I think the biggest lesson is that the space is nascent, and we are going to have to rethink our ideas about support and standards in order to be flexible enough to move with the currents. Precisely how that looks is still unclear, but we have put a stake in the ground and I believe we’ll be able to do something interesting over the coming year given our current standards and infrastructure.

3. Where do you envision the future of cloud computing and personal devices in higher ed heading? What are the greatest barriers to the realization of that future?

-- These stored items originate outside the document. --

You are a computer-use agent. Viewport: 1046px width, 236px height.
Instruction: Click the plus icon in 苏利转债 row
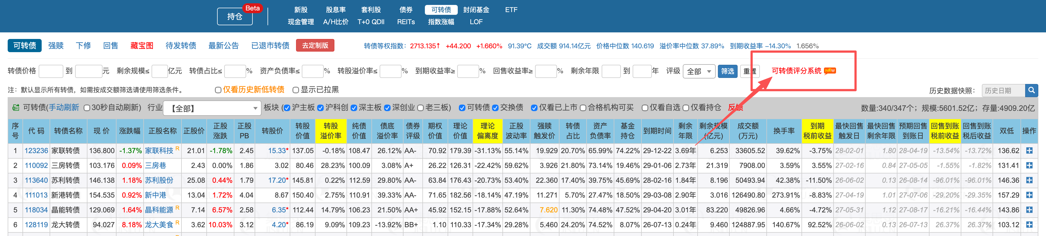(x=1029, y=180)
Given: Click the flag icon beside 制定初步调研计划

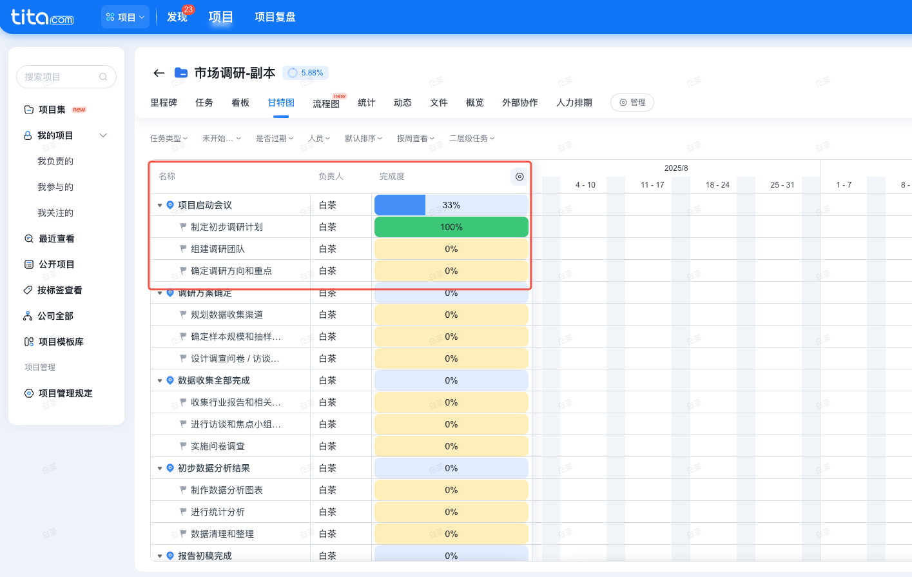Looking at the screenshot, I should point(183,227).
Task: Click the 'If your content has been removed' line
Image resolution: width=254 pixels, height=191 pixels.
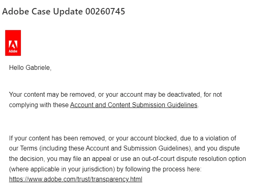Action: (x=57, y=138)
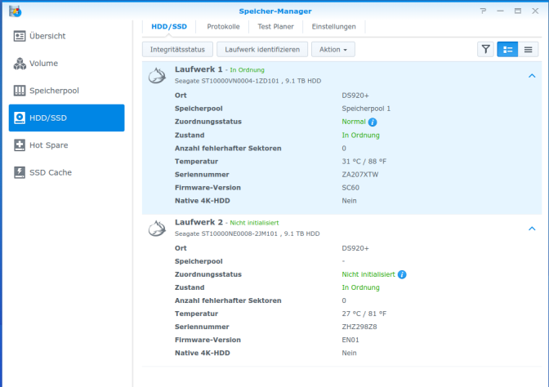This screenshot has width=549, height=387.
Task: Select the Laufwerk 2 drive icon
Action: tap(157, 229)
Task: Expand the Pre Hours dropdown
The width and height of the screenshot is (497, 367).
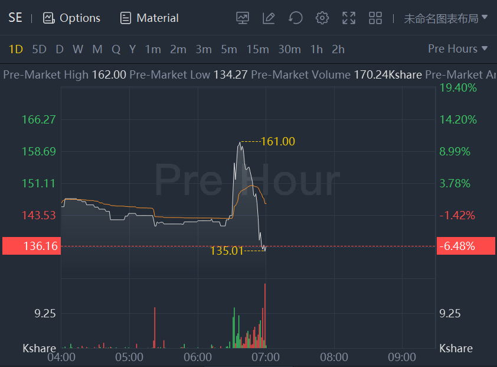Action: coord(458,48)
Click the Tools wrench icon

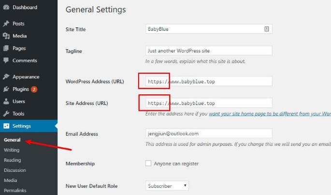[6, 114]
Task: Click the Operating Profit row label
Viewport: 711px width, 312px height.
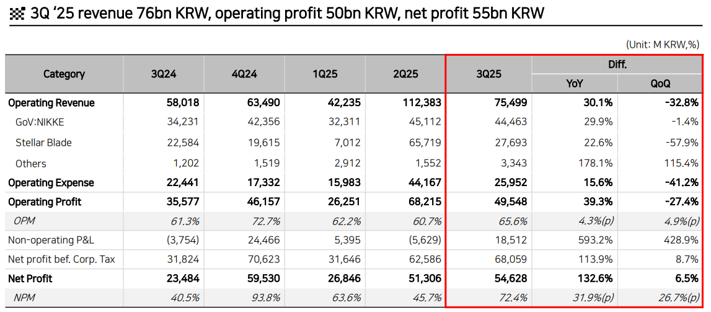Action: click(45, 202)
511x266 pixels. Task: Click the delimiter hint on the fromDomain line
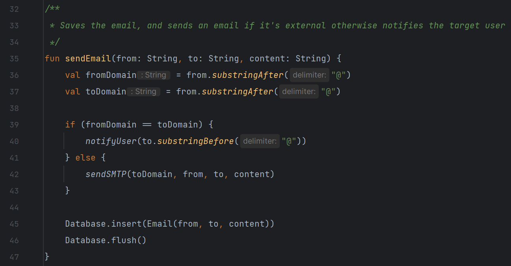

If I had to prognosticate, I would guess that we’ll have some bleeding edge adopters who have lauded successes in the space (Arizona State’s early adoption of Google Apps and Purdue’s HotSeat, for example) and maybe a few situations where we go headlong into the cloud and bump our heads in high-profile ways over the coming years (imagine protected data in the cloud during the four hours of “password optional” access to DropBox last June, for example). Higher-education has very talented system admins and programmers; I’ve worked with many of them. That being said, we aren’t Google, and we aren’t likely ever to be Google. So it will make sense for higher ed to figure out some type of relationship with the cloud and cloud-based services, because their technology is going to outpace what we can build internally. That relationship, however, will need to be thought through fairly carefully, and will likely emerge uniquely at each institution. Regardless, I imagine that our IT professionals will likely begin to move away from being the security and technology owners and builders, and move more toward being technology gatekeepers and guiders, helping to design and educate around best practices regarding individual decision-making about when and how to evaluate and utilize a range of tools. Technology as a service from the institution will likely begin to fade (but will likely not go away entirely) to some degree; protocols for determining when, if, and how to choose a tool to meet a specific need will gain in importance.

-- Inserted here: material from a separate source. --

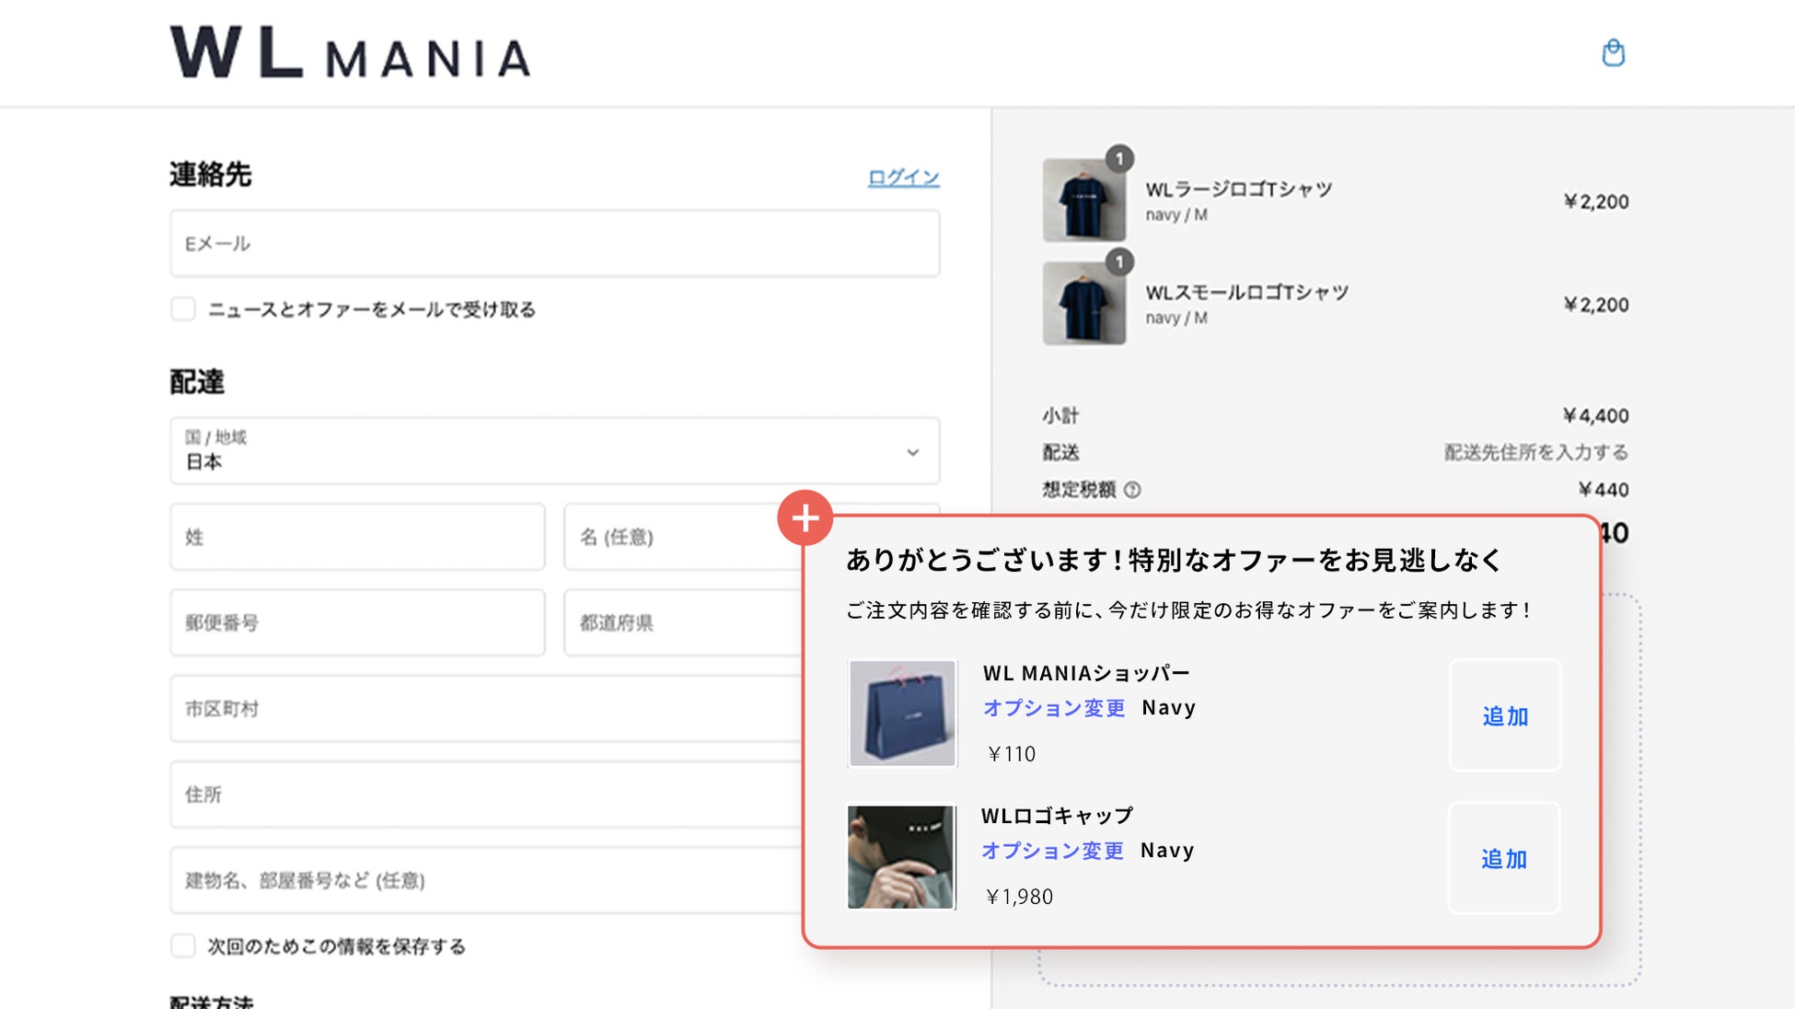Change options for the WL logo cap

click(x=1052, y=851)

Similarly with devices, I think the idea of locking a device down and mandating the make, model, and overall specs for devices is likely to begin to evolve into a series of general features and functionalities that a device will need to comply with in order to leverage the infrastructure of the University.

There are definite down sides to this, but the fact is that individuals are becoming very used to the app ecosystem and the low-cost, esoteric software environment that drives mobile devices. If we simply forbid the use of cloud-based tools, or, worse, ignore theses shifts and pretend that people aren’t already beginning to migrate toward the cloud, I’m not sure we’ll like the outcomes. I think that a thoughtful dialogue that involves administrators, faculty and technical folks (including academic technologists) should happen to help develop policies and guidelines to help make the integration of an emerging cloud-based world thoughtful and compliant with our legal and ethical obligations to learners.

4. Have you attended EDUCAUSE before? If so, what’s your favorite part of the conference? Do you have any advice for first-time attendees?

This will be my first Educause, but I attend the Educause Learning Initiative each year. I love the poster sessions, because you can really get into some fun discussions and do some intellectual sparring with very bright people.